* **PAGE EXTRACT**:
▼
How to Teach Children with Dyslexia to Read: Strategies and Resources
Dyslexia is a common learning disorder that affects approximately 5 to 10 percent of the population. Students with dyslexia struggle with reading and spelling, which can lead to frustration and difficulties in school. As a teacher, it's important to understand how to identify and support students with dyslexia to help them reach their full potential.
Here are some strategies and resources to help you teach children with dyslexia to read:
Use multisensory techniques: Children with dyslexia often benefit from a multisensory approach to learning. This means incorporating visual, auditory, and kinesthetic elements into your teaching. For example, you could have students trace letters in sand or shaving cream, use magnetic letters on a board, or clap out syllables while saying words.
Teach phonemic awareness: Phonemic awareness is the ability to hear and manipulate the individual sounds in words. Students with dyslexia often struggle with phonemic awareness, so it's important to explicitly teach these skills. Activities like rhyming games, segmenting and blending sounds, and using word families can help develop phonemic awareness.
Use structured literacy programs: Structured literacy programs are evidence-based programs that use a systematic and explicit approach to teaching reading. These programs often include phonics, phonemic awareness, and decoding skills. Examples of structured literacy programs include Orton-Gillingham and Wilson Reading System.
▲
* **REQUIREMENT**: Finish out the next part of the article on teaching children with dyslexia to read, starting after the paragraph on structured literacy programs. The rows that come next play no part in this work.

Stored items
▼
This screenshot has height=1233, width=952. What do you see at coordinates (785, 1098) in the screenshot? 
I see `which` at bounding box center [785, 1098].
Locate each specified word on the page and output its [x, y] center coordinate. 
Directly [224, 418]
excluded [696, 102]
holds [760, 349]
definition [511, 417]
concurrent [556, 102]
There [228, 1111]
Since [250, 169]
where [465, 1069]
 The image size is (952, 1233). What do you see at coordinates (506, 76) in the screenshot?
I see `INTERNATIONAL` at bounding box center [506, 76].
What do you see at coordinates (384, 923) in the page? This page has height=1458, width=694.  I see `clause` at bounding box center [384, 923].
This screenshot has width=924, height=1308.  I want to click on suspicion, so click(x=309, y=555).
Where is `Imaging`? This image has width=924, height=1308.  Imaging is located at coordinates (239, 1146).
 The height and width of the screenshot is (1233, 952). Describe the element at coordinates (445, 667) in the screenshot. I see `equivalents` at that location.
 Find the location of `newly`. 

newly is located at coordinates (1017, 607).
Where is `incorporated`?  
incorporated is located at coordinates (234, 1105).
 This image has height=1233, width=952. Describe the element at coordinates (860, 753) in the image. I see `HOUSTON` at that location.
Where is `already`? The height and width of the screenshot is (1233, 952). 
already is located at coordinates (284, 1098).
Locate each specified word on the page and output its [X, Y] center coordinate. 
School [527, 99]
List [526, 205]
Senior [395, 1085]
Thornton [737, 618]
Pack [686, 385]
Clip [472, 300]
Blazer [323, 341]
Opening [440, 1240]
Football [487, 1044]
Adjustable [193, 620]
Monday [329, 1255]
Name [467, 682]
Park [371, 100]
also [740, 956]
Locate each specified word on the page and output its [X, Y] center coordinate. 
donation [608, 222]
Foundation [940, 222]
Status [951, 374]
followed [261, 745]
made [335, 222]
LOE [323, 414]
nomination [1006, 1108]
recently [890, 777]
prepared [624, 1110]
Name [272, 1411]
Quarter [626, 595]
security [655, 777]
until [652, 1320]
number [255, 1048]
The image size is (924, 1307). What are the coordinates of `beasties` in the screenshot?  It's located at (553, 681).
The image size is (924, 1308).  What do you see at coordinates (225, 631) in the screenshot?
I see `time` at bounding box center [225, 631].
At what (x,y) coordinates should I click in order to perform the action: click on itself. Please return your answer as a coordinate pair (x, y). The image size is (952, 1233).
▲
* **RESPONSE**:
Provide accommodations: Accommodations can help students with dyslexia access the curriculum and demonstrate their knowledge. Examples of accommodations include extra time on tests, audiobooks, and assistive technology.
Foster a positive attitude: Students with dyslexia may feel frustrated or discouraged, so it's important to foster a positive attitude towards reading. Praise effort and progress, rather than just correct answers. Provide opportunities for success, such as choosing books that match their reading level or allowing them to use assistive technology.
Resources for teaching children with dyslexia:
International Dyslexia Association: The IDA provides resources, training, and advocacy for individuals with dyslexia and their families.
Learning Ally: Learning Ally is a nonprofit organization that provides audiobooks and other resources to support students with dyslexia and other learning differences.
Understood.org: Understood.org provides resources and support for parents and educators of students with learning and attention issues, including dyslexia.
Decoding Dyslexia: Decoding Dyslexia is a grassroots movement of parents and educators advocating for better awareness, assessment, and intervention for dyslexia.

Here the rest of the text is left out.